An unpublished document reportedly prepared for the White House shows that 18 states are in the coronavirus “red zone” and should consider rolling back measures to reopen their economies. The 359-page report defines any state that has new had “new cases above 100 per 100,000” and test positivity results above 10 percent as at risk.

The report was obtained by the Center for Public Integrity, a nonprofit newsroom based in Washington D.C. Dated July 14, it shows recommendations for Alabama, Arkansas, Arizona, California, Florida, Georgia, Iowa, Idaho, Kansas, Louisiana, Mississippi, North Carolina, Nevada, Oklahoma, South Carolina, Tennessee, Texas, and Utah to implement stricter social distancing and shut down some businesses.

Additionally, 11 states were also in the “red zone” for test positivity. These states are Alabama, Arizona, Florida, Georgia, Idaho, Louisiana, Mississippi, Nevada, South Carolina, Texas, and Washington.

The World Health Organization has cautioned that any area should have a test positivity rate at or below 5 percent before making the decision to ease social restriction guidelines. According to the report, Jessica Malaty Rivera, who works at The Atlantic’s COVID Tracking Project explained why the test positivity rate matters.

“If the test positivity rate is above 10 percent, that means we’re not doing a good job mitigating the outbreak. Ideally we want the test positivity rate to be below 3 percent, because that shows that we’re suppressing COVID-19,” Rivera said.
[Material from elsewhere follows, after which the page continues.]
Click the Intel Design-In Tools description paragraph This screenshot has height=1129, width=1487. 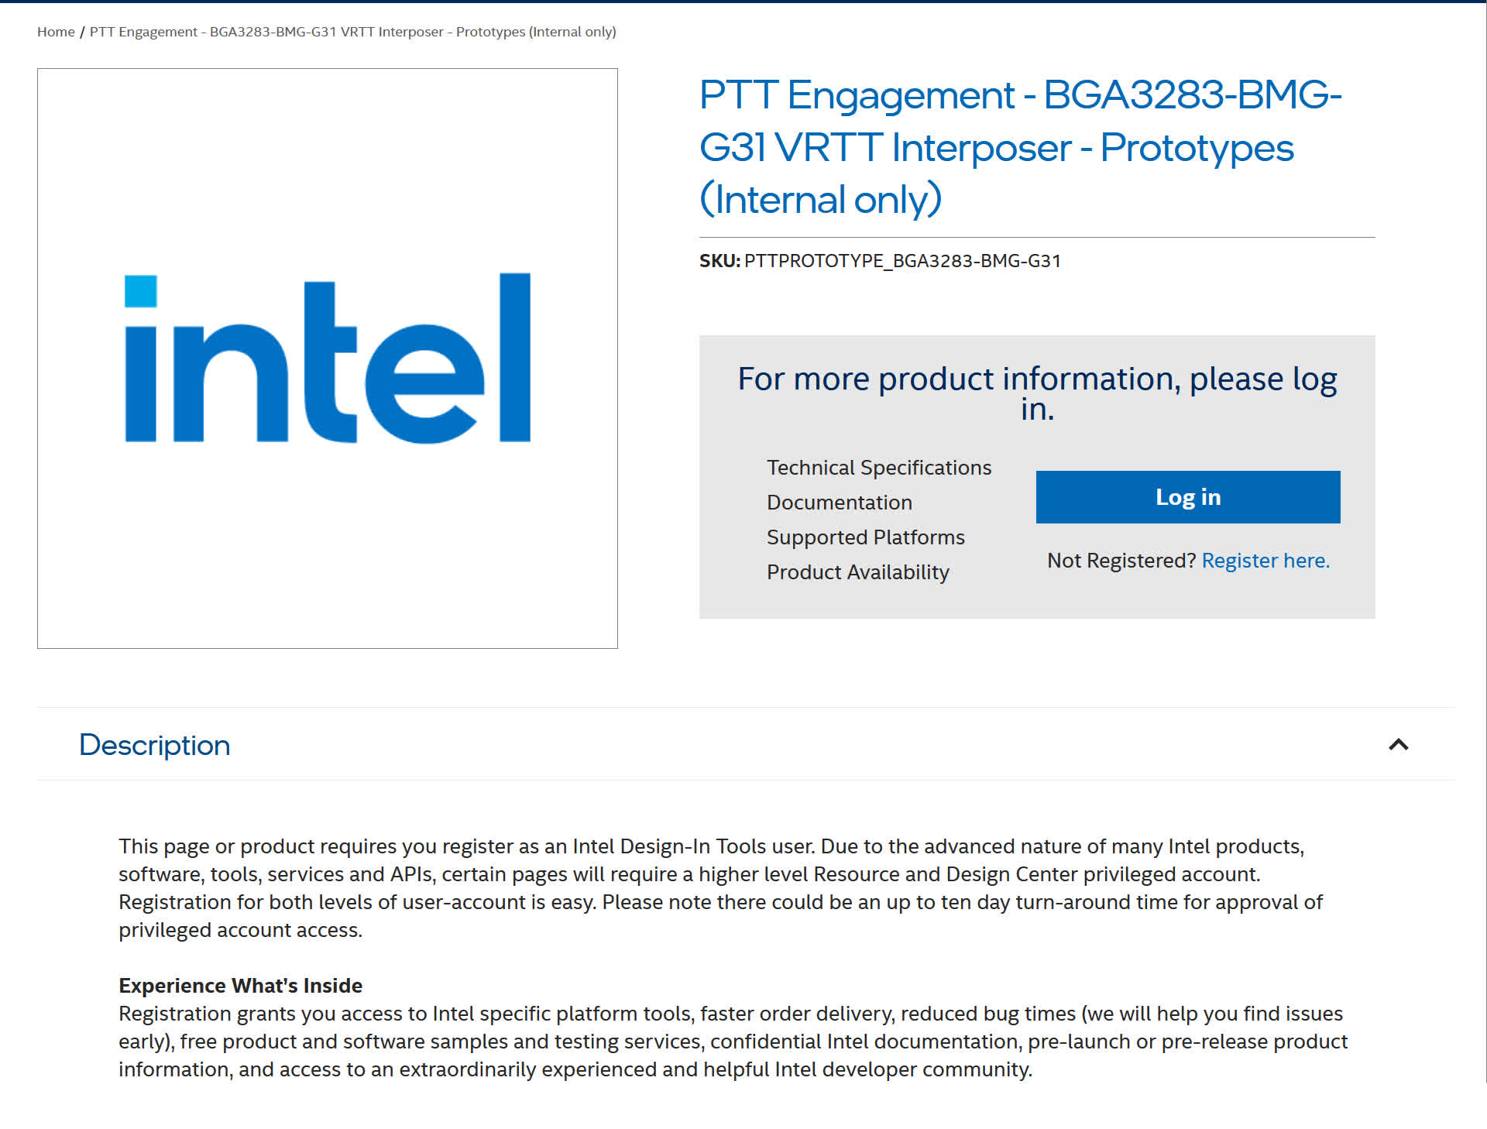pos(720,888)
Given that the Trump administration pushed for states and counties to oversee their own individual responses to the coronavirus pandemic, the report details county-level data that one Harvard expert says looks reasonable. But Dr. Ashish Jha also questioned why it hadn’t been made available to the public.
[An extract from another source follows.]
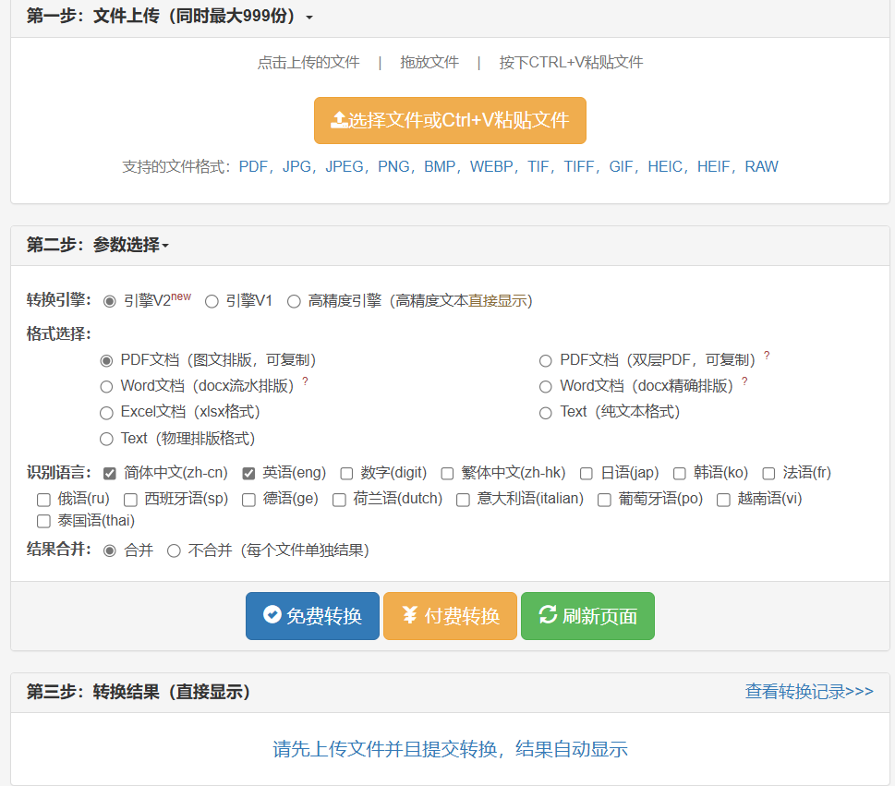Choose the Excel文档(xlsx格式) output format
Screen dimensions: 895x786
(x=106, y=412)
“The fact that it’s not public makes no sense to me. Why are we hiding this information from the American people? This should be published and updated every day,” Jha said.

It appears that some of the states mentioned in the report aren’t following the advice laid out in the report. Georgia’s Governor Brian Kemp, for instance, banned counties from requiring face masks, despite clear guidance in the coronavirus report that the state should be asking people to wear them while in public.
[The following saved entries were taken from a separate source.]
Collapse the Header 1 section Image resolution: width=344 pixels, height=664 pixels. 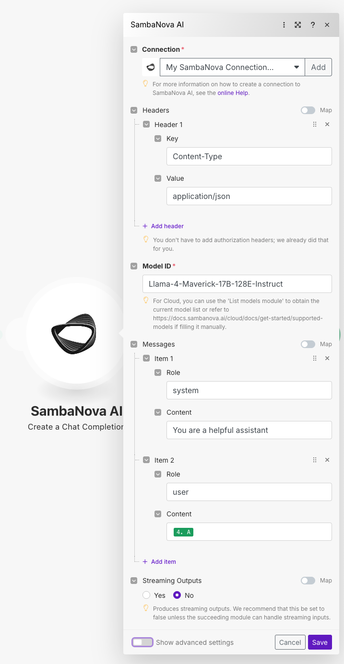[146, 125]
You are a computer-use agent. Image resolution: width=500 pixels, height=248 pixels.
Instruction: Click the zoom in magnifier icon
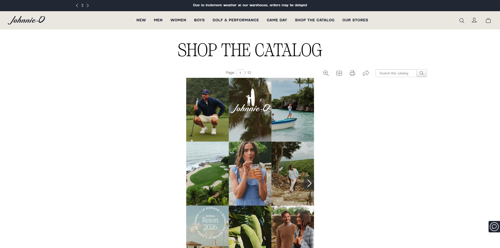(326, 73)
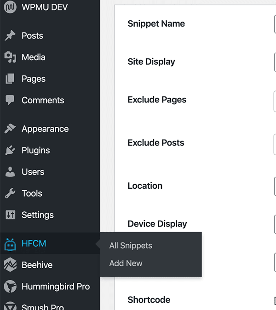
Task: Click the Tools wrench icon
Action: (x=10, y=193)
A couple enters the Oceans Ten restaurant on Ocean Drive on July 04, 2020 in the South Beach neighborhood of Miami Beach, Florida. In order to prevent the spread of COVID-19, Miami-Dade county has closed beaches from July 3-7 and imposed a curfew from from 10pm to 6am in preparation for the July 4th holiday weekend.

The U.S. has averaged over 62,000 new cases per day, leading the country to top 3.5 million new cases by Thursday. Many experts said this surge was caused in part by many states loosening their coronavirus restrictions too soon, before they had gotten the virus’ spread under control.

As a result, some states such as Florida and Texas, have threatened to or have begun to rollback reopening measures in parts of the state.